As the title indicates, Anne Hébert’s poem talks about a woman who's bathing. Using vivid imagery, Hébert creates an idyllic scene of a woman in a sea. She details the shifting colors. In the first stanza, the sun moves from red to yellow to white to blue. In the second stanza, she describes the colors of the sea itself. Similar to the sun, the sea is not restricted to one color. The sea is blue, green, red, and then, finally, a combination of blue and green.
The second stanza also delves into the speaker’s actions. The speaker appears to fully immerse herself into the sea. “Deep swell I go down,” says the speaker.
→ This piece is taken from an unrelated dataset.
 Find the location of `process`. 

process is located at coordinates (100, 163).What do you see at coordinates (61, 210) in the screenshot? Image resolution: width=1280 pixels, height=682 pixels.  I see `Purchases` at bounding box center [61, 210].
It’s possible that the deep union between the woman and the sea relates to notions that women can have a particularly profound relationship with nature.
Moving on to the third stanza, things might get a tad confusing. The speaker comes back to the surface. Hébert then switches to an image of silver fish on their back and belly. Although, perhaps the silver fish are on the woman’s back or belly, which would further the idea that this woman is becoming one with nature.
In the final stanza, it appears as if the speaker has captured eel nets and the sun. This suggests that the speaker is not simply passively bathing in the sea but is actively acquiring items for herself.
When talking about Hébert’s poem, it could prove beneficial to talk about it in context with other prominent works that feature the theme of women bathing or women in water. These might include Rembrandt’s painting A Woman Bathing in a Stream, Mary Cassatt’s painting Woman Bathing, or Kate Chopin’s novel The Awakening.